---- Records shown

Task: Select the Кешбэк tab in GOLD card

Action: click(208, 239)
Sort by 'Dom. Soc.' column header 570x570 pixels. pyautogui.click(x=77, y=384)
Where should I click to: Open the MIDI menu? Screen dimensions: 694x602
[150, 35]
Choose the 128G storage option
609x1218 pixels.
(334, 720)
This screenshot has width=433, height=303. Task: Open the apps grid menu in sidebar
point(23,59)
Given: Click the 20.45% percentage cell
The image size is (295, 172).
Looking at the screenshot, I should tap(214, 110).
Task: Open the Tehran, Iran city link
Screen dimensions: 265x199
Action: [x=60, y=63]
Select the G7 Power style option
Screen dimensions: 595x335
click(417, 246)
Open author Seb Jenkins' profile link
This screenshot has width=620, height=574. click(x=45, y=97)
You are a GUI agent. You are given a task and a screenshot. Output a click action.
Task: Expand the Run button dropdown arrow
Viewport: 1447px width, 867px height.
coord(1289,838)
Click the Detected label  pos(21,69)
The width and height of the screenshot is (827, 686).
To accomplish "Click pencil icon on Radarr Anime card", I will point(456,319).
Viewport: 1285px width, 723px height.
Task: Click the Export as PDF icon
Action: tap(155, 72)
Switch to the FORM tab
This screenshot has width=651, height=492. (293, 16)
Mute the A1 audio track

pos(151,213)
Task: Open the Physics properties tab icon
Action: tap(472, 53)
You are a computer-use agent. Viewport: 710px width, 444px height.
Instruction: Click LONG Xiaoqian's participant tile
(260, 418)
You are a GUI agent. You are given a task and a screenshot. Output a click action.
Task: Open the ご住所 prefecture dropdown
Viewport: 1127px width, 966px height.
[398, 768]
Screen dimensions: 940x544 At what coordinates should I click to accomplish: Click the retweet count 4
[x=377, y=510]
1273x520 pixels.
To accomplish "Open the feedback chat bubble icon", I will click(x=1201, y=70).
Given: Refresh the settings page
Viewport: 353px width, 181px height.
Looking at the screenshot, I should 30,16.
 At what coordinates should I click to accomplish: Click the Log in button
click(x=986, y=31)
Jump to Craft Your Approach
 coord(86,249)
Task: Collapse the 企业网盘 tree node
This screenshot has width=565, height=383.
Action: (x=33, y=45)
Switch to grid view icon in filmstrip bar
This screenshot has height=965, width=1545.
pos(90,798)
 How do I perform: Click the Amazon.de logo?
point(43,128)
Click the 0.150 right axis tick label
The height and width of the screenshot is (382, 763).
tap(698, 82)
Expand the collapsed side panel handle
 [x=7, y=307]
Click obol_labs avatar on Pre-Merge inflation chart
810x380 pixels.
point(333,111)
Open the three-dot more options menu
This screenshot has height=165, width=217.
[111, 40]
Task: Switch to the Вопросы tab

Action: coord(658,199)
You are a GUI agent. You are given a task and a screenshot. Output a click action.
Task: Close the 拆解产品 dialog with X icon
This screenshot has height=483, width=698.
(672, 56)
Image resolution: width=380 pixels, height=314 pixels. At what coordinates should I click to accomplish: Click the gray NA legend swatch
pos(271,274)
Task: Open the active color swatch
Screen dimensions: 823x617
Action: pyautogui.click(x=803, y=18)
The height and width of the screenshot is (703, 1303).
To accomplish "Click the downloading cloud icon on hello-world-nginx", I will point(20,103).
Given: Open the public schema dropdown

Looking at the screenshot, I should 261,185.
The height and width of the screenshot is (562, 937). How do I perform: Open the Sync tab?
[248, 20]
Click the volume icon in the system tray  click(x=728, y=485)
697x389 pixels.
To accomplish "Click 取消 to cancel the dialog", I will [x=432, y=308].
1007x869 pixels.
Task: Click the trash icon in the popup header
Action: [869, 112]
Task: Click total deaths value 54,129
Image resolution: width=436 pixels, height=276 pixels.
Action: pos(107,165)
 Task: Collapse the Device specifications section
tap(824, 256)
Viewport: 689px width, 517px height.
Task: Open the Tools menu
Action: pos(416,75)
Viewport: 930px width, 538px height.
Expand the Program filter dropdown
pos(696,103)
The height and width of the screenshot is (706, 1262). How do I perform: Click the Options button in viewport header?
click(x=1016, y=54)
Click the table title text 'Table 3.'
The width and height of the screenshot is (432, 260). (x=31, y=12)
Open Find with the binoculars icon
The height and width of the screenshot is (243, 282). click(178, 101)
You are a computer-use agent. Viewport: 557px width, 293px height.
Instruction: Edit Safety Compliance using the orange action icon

--------

■ **Stated problem**
Copy the rows above verbatim, from the line containing "Jump to Craft Your Approach" through the line containing "The height and width of the screenshot is (243, 282).", and output nothing else.

■ **Solution**
Jump to Craft Your Approach
 coord(86,249)
Task: Collapse the 企业网盘 tree node
This screenshot has width=565, height=383.
Action: (x=33, y=45)
Switch to grid view icon in filmstrip bar
This screenshot has height=965, width=1545.
pos(90,798)
 How do I perform: Click the Amazon.de logo?
point(43,128)
Click the 0.150 right axis tick label
The height and width of the screenshot is (382, 763).
tap(698, 82)
Expand the collapsed side panel handle
 [x=7, y=307]
Click obol_labs avatar on Pre-Merge inflation chart
810x380 pixels.
point(333,111)
Open the three-dot more options menu
This screenshot has height=165, width=217.
[111, 40]
Task: Switch to the Вопросы tab

Action: coord(658,199)
You are a GUI agent. You are given a task and a screenshot. Output a click action.
Task: Close the 拆解产品 dialog with X icon
This screenshot has height=483, width=698.
(672, 56)
Image resolution: width=380 pixels, height=314 pixels. At what coordinates should I click to accomplish: Click the gray NA legend swatch
pos(271,274)
Task: Open the active color swatch
Screen dimensions: 823x617
Action: pyautogui.click(x=803, y=18)
The height and width of the screenshot is (703, 1303).
To accomplish "Click the downloading cloud icon on hello-world-nginx", I will point(20,103).
Given: Open the public schema dropdown

Looking at the screenshot, I should 261,185.
The height and width of the screenshot is (562, 937). How do I perform: Open the Sync tab?
[248, 20]
Click the volume icon in the system tray  click(x=728, y=485)
697x389 pixels.
To accomplish "Click 取消 to cancel the dialog", I will [x=432, y=308].
1007x869 pixels.
Task: Click the trash icon in the popup header
Action: [869, 112]
Task: Click total deaths value 54,129
Image resolution: width=436 pixels, height=276 pixels.
Action: pos(107,165)
 Task: Collapse the Device specifications section
tap(824, 256)
Viewport: 689px width, 517px height.
Task: Open the Tools menu
Action: pos(416,75)
Viewport: 930px width, 538px height.
Expand the Program filter dropdown
pos(696,103)
The height and width of the screenshot is (706, 1262). How do I perform: Click the Options button in viewport header?
click(x=1016, y=54)
Click the table title text 'Table 3.'
The width and height of the screenshot is (432, 260). (x=31, y=12)
Open Find with the binoculars icon
The height and width of the screenshot is (243, 282). click(178, 101)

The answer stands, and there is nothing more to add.